COLOR CONTROL -- Managing the Variables
Returning to the question of a definition for color management, consultant and educator Don Hutcheson agrees with Veitch's Hookway that actions taken in the pressroom are a core component. Hutcheson helps teach a Graphic Arts Technical Foundation course entitled "Color Management in the Pressroom," in addition to being a principal with Hutcheson Consulting in Washington, NJ, which specializes in color management services.
"In reality, there is very little pure application of color management—in the ICC sense—within the pressroom," Hutcheson concedes. "But the pressroom is such a critical part of a fully color-managed system, that it is incorrect to say color management doesn't take place partly in the pressroom."
Color management in the pressroom is about how to stabilize and optimize the printing conditions, or perhaps multiple conditions due to the use of different stocks and presses, the color consultant says. This is accomplished through a program of measurement and changes in materials and processes.

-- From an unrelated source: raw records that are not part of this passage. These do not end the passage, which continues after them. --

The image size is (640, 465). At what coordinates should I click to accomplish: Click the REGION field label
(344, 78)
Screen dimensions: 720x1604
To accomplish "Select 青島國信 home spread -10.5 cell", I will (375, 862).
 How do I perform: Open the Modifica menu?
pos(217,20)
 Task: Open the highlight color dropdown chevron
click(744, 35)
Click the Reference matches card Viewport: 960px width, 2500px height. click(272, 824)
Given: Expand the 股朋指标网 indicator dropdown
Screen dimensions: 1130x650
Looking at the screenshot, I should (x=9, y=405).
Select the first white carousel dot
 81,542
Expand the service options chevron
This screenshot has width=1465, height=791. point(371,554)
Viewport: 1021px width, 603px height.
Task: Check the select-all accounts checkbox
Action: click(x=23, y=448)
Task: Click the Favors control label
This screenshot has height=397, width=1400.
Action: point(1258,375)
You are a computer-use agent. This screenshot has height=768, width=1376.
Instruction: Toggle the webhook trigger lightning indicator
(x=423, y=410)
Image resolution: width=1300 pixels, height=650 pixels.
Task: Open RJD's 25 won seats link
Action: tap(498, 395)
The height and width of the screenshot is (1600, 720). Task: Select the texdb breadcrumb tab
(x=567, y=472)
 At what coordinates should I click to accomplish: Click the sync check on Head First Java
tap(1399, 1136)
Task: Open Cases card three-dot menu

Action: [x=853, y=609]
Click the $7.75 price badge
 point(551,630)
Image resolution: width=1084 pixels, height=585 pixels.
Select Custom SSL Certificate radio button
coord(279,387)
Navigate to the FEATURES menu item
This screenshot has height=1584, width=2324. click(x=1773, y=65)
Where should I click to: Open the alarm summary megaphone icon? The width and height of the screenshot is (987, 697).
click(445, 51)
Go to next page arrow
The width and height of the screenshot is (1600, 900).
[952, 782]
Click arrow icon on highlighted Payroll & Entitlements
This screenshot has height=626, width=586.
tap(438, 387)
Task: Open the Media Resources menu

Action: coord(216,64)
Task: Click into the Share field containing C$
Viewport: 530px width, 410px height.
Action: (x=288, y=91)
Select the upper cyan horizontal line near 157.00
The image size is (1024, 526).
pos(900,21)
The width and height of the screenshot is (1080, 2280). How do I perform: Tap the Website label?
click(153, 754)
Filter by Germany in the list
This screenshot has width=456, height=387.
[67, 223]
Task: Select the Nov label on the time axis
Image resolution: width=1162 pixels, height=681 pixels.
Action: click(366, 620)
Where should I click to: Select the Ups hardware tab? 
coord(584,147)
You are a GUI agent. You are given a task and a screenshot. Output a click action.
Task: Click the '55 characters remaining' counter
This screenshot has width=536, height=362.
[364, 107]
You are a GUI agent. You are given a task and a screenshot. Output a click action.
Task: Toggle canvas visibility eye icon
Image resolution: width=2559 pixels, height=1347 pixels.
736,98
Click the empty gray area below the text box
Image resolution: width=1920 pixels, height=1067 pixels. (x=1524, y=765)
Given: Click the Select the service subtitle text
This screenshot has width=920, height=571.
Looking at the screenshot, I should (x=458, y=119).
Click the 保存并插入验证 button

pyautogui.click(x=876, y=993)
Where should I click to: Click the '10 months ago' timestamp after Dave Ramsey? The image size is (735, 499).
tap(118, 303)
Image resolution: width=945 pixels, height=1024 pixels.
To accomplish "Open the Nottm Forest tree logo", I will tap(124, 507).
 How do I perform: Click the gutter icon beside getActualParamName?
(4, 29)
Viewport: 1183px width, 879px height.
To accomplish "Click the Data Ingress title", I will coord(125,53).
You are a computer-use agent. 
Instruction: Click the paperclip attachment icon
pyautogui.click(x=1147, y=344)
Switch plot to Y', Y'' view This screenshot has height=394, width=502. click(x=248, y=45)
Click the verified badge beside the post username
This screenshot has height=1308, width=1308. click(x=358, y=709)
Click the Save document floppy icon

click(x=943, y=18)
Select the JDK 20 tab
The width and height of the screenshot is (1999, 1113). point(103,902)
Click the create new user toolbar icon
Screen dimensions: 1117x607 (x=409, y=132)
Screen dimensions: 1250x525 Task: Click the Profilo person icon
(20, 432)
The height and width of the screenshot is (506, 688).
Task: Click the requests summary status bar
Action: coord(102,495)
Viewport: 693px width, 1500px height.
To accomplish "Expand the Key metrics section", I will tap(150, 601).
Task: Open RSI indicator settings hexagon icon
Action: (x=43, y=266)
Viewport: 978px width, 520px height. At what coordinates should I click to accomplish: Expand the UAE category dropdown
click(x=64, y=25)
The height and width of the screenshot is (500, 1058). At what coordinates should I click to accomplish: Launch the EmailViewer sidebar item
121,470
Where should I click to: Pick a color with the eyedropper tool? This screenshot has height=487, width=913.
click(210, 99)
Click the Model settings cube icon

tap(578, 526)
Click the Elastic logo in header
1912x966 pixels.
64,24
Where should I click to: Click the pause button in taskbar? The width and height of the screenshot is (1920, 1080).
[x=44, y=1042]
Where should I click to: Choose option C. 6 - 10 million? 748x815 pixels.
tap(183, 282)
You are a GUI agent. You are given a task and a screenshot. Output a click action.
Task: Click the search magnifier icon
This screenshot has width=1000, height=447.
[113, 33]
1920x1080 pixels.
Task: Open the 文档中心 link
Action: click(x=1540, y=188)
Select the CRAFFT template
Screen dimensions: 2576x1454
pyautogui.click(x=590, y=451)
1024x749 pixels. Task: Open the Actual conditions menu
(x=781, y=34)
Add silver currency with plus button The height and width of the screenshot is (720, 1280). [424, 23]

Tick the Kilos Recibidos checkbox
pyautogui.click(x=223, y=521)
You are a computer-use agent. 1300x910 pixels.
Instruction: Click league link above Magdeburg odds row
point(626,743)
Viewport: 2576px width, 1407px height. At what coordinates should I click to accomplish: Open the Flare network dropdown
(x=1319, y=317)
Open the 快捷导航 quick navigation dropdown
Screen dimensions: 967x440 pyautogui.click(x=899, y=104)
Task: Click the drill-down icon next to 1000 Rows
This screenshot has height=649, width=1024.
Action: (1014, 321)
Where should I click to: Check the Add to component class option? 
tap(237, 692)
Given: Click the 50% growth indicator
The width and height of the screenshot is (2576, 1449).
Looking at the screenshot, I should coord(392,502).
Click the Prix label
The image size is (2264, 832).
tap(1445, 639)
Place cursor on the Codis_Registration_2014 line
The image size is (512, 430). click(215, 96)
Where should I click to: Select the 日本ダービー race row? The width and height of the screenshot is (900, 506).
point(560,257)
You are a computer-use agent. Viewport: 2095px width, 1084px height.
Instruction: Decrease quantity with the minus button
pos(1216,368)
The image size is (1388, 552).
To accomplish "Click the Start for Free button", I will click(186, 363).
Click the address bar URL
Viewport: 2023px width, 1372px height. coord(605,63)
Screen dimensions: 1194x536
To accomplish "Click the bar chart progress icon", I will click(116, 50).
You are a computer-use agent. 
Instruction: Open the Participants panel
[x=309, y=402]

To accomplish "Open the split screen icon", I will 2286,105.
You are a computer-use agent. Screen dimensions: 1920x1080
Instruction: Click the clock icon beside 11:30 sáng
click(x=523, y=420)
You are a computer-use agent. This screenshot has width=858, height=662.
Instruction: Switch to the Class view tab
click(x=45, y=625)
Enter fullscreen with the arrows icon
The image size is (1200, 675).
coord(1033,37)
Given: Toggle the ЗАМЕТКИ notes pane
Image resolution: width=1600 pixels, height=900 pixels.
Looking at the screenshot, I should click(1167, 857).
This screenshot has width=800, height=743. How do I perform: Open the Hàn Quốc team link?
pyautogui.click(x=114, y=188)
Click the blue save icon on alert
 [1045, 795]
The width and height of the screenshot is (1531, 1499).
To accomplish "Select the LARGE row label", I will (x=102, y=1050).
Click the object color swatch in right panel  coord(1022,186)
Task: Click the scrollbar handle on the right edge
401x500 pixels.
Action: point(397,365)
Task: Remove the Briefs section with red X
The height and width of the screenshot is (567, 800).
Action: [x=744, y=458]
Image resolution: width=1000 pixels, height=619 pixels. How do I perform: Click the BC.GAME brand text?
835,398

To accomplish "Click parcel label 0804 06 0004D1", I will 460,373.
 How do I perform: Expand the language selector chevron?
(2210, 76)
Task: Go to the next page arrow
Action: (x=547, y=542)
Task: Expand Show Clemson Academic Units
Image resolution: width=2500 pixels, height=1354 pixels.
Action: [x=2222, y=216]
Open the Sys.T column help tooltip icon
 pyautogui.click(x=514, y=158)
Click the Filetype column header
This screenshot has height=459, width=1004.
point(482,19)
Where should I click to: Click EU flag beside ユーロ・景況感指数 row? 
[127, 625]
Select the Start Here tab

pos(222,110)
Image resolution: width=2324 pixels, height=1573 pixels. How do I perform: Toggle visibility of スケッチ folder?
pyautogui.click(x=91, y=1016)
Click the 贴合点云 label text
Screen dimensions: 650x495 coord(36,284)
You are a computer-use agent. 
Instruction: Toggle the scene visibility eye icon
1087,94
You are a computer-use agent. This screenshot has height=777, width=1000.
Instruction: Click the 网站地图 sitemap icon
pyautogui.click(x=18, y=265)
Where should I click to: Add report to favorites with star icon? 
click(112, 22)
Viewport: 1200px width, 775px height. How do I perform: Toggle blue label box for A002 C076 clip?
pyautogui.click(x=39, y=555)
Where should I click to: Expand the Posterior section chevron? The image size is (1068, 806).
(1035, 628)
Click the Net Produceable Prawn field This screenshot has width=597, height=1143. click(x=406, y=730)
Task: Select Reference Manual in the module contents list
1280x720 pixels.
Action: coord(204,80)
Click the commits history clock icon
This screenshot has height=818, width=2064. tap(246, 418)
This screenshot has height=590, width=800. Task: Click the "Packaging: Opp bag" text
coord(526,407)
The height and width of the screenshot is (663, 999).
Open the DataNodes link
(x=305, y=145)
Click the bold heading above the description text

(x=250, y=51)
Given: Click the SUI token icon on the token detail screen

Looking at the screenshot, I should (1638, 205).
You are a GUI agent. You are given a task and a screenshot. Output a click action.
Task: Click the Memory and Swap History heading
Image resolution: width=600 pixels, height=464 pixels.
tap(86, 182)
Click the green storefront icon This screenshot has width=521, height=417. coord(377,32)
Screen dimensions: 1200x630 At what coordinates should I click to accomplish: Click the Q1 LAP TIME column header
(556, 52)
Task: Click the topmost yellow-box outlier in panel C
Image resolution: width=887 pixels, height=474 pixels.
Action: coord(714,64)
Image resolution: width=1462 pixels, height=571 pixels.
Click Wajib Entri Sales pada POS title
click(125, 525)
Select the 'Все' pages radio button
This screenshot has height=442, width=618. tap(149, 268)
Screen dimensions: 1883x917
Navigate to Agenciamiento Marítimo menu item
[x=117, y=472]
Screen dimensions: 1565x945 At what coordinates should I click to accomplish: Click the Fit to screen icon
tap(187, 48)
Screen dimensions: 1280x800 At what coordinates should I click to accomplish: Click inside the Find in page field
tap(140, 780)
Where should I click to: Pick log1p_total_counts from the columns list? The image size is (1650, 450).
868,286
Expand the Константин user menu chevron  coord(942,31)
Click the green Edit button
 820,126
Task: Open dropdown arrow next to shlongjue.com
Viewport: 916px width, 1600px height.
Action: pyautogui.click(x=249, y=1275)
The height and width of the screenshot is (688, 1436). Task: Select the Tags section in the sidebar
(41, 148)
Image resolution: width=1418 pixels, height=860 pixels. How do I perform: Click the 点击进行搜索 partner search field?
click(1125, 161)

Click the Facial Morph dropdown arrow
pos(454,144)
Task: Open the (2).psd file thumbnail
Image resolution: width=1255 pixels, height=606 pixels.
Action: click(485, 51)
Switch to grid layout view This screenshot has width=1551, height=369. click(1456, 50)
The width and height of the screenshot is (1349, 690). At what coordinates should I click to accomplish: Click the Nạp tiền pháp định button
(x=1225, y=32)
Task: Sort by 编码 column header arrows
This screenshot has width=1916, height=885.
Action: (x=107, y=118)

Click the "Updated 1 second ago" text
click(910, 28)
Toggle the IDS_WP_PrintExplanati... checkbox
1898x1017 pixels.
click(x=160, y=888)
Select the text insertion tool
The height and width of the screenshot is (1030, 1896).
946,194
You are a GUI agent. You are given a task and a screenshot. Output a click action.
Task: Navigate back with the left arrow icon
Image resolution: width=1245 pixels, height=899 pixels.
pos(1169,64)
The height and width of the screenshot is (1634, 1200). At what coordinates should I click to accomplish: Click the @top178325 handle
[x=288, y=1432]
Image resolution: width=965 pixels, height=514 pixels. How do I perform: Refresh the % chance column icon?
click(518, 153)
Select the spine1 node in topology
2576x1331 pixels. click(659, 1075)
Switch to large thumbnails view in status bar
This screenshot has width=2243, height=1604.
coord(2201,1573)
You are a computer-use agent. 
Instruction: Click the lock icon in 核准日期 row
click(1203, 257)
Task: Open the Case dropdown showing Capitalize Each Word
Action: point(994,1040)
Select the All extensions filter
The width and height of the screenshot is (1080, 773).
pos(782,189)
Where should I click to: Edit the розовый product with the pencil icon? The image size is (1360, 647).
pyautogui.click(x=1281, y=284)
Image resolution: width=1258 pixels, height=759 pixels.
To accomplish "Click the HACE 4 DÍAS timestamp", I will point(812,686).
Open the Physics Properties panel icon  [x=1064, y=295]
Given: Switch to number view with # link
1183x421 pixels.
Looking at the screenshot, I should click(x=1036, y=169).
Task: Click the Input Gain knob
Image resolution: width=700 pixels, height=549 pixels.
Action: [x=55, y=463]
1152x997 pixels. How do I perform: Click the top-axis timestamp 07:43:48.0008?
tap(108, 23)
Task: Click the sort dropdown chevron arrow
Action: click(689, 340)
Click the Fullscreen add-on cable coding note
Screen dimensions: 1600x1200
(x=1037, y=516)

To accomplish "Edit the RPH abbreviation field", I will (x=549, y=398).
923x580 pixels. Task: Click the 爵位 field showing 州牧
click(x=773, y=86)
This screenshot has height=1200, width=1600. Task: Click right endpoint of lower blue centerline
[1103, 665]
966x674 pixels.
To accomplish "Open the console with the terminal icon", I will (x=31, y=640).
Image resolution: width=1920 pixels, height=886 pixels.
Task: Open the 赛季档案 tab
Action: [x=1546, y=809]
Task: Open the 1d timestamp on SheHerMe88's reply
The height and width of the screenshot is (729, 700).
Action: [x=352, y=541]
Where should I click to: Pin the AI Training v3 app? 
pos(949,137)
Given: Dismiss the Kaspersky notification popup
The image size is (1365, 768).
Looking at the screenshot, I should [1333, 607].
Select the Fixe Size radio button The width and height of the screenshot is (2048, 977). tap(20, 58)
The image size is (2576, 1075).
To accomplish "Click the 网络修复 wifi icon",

The approach to color management in the pressroom that Hutcheson espouses starts with setting a standard of printing on a specific press with a given media. The next step is to figure out how to optimize the press and printing conditions to meet that standard, and then maintain it on an ongoing basis.
"Without a defined standard of printing and consistency in achieving it, color management is aiming at a moving target. If the output process is always changing, then you can only accomplish a limited level of effectiveness with color management," he asserts.
The end result of this process should be a press sheet that was run at what the operator considers to be the sweet spot of the press with a given set of materials, according to Hutcheson. This sheet can then be used to develop ICC-based profiles for use in the prep department.